### DIRECTIVE
Duplicate the listing below from its first line through the line containing "Action: point(271,5)", including that line.

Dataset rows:
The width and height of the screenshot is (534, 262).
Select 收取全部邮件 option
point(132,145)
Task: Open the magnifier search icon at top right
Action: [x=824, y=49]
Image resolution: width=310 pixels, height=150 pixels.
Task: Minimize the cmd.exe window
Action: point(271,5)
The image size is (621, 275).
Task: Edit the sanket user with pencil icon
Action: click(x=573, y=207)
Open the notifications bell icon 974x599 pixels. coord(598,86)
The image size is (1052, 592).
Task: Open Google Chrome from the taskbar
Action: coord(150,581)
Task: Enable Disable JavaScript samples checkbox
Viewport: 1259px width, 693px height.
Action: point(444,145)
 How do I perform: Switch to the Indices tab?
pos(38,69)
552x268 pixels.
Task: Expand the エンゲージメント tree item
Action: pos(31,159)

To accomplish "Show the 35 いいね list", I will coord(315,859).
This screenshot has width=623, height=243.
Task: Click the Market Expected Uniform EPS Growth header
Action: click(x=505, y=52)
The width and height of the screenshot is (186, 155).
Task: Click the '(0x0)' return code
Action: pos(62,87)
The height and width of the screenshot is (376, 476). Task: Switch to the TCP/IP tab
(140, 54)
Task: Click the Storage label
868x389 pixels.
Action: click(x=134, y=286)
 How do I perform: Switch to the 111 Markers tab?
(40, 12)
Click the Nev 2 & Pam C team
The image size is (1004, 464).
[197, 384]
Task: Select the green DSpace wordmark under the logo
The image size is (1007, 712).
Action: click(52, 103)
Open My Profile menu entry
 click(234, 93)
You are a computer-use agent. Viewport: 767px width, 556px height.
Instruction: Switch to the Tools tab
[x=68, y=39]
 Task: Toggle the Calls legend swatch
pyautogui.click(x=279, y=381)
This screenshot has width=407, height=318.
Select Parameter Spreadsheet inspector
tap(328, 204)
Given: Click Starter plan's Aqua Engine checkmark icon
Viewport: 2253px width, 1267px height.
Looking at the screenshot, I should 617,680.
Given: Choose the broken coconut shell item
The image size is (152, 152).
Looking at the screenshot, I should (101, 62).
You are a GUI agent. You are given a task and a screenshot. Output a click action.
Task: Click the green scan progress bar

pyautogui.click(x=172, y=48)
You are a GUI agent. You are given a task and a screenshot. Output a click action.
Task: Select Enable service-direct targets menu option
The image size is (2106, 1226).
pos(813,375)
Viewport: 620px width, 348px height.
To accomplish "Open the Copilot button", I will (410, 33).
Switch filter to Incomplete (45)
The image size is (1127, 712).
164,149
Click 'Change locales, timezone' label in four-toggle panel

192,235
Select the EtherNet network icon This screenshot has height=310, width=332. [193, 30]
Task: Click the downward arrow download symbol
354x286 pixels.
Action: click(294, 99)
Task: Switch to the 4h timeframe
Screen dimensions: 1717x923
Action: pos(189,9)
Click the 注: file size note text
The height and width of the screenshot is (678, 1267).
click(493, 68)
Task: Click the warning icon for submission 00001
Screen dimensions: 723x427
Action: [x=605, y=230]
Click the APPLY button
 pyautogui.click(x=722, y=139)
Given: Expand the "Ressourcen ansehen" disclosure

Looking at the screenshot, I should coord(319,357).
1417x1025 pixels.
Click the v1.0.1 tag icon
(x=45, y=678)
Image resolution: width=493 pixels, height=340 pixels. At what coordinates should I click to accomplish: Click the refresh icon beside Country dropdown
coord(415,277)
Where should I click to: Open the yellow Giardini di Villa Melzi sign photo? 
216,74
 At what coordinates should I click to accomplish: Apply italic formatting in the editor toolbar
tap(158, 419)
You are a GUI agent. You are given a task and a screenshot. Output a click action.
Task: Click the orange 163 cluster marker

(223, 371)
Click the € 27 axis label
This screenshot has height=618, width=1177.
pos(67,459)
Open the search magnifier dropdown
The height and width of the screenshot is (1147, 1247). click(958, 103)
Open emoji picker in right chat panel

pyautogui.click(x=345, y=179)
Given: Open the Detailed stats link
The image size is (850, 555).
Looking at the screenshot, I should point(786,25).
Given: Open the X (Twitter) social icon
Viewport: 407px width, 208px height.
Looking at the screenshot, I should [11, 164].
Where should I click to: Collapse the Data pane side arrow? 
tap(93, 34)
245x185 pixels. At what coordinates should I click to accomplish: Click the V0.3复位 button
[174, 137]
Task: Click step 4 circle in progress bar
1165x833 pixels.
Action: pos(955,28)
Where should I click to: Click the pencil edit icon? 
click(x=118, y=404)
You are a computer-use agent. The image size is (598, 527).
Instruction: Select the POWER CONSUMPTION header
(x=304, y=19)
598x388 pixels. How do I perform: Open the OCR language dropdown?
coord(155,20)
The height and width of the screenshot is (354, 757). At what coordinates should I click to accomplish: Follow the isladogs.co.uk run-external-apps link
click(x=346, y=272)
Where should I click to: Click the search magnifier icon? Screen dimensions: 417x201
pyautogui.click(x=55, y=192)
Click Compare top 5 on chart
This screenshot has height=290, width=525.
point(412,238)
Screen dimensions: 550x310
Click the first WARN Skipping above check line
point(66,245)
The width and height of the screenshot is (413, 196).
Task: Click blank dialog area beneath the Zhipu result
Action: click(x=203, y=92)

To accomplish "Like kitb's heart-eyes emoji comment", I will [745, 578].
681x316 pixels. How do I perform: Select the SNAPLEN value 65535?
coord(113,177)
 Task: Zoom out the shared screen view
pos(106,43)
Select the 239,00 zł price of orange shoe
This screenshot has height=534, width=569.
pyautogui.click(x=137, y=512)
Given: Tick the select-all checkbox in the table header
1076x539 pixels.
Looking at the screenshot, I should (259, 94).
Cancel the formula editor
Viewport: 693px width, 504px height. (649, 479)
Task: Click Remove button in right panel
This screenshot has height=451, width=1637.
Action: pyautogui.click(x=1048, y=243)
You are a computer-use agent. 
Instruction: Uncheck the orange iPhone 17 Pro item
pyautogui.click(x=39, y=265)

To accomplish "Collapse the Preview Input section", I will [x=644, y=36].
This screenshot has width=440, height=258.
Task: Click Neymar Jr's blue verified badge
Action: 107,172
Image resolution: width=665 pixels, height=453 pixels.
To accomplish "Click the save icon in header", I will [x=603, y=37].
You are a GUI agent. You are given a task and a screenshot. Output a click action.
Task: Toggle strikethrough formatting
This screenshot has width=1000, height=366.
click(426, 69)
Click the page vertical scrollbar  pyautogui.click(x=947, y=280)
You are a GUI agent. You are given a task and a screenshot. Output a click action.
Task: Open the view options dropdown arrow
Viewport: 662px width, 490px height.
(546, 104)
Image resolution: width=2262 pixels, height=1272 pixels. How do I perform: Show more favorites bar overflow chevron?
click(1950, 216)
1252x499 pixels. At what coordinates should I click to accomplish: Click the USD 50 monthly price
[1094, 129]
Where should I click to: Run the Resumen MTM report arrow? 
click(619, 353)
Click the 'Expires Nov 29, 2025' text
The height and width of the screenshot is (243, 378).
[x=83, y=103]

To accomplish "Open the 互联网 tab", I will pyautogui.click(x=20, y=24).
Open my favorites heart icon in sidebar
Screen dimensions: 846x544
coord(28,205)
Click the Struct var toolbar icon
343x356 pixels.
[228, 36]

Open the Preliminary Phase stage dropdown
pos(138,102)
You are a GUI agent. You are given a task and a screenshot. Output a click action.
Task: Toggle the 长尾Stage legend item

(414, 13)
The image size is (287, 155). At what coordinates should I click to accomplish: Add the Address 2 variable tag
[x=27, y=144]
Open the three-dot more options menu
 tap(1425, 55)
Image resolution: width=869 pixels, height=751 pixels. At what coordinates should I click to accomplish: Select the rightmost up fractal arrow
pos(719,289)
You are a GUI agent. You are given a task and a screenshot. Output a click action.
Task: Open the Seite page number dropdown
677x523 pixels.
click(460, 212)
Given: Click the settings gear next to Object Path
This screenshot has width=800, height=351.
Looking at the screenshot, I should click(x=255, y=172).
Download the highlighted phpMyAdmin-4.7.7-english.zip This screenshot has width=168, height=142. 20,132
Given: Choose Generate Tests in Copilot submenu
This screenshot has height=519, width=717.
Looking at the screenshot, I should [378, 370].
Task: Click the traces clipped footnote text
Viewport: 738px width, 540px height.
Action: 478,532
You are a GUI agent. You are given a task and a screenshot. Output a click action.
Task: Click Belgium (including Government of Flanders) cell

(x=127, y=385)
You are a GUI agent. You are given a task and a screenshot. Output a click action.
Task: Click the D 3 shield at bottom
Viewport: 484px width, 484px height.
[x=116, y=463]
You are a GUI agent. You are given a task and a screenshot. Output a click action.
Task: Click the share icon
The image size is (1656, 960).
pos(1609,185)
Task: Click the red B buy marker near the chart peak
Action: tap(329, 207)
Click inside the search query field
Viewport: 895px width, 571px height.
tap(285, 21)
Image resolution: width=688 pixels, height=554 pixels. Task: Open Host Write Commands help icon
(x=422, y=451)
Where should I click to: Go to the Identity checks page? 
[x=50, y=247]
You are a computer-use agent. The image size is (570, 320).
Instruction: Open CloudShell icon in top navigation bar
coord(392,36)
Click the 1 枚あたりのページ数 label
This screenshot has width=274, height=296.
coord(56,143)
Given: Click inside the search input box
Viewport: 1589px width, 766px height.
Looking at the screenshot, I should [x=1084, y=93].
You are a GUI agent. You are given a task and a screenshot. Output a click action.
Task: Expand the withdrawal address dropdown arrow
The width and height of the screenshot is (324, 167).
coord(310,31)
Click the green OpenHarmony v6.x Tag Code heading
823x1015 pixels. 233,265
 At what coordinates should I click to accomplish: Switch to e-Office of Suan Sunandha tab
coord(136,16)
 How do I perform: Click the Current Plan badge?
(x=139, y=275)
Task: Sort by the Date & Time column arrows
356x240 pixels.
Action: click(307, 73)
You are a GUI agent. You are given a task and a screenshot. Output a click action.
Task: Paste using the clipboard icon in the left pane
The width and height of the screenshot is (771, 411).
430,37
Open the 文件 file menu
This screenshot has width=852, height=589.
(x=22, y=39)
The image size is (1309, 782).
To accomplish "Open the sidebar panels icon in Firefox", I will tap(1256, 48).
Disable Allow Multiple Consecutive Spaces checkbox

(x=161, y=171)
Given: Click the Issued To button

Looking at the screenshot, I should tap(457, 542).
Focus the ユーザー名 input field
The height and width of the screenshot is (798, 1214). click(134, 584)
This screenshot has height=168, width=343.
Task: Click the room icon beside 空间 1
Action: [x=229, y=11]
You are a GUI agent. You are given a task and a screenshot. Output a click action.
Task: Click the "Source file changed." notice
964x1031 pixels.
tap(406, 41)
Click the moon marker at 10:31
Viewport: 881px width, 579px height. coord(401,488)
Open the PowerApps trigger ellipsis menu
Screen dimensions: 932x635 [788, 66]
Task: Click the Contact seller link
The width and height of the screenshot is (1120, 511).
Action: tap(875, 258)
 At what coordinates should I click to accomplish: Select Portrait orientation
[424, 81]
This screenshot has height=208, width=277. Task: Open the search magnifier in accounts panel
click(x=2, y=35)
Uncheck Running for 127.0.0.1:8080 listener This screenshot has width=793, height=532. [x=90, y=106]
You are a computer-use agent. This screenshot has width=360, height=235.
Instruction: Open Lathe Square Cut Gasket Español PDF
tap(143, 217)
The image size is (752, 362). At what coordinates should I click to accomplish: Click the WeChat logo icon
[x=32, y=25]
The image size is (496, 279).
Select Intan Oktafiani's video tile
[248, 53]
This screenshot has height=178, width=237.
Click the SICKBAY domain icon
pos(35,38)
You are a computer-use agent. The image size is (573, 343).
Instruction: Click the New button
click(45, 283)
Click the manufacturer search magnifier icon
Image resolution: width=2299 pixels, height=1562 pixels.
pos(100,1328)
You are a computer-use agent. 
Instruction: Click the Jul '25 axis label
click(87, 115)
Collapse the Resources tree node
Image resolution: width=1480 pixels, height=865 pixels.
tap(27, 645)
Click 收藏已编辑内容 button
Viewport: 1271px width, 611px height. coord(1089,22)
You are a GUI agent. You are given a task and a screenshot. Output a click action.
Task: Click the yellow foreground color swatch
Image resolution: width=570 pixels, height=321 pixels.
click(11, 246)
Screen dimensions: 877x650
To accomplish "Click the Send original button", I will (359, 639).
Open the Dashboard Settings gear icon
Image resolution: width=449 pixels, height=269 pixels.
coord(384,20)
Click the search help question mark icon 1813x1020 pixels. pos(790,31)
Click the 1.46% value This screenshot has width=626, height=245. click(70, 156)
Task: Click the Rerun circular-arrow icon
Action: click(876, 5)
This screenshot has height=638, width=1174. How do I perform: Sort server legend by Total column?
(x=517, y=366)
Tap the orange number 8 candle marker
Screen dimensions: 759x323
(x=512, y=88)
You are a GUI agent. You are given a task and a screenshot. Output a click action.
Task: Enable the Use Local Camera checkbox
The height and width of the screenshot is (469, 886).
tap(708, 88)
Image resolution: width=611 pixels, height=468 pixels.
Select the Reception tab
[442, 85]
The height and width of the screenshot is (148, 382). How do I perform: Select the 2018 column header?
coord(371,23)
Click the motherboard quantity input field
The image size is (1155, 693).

### ANSWER TO THIS TASK
The width and height of the screenshot is (534, 262).
Select 收取全部邮件 option
point(132,145)
Task: Open the magnifier search icon at top right
Action: [x=824, y=49]
Image resolution: width=310 pixels, height=150 pixels.
Task: Minimize the cmd.exe window
Action: point(271,5)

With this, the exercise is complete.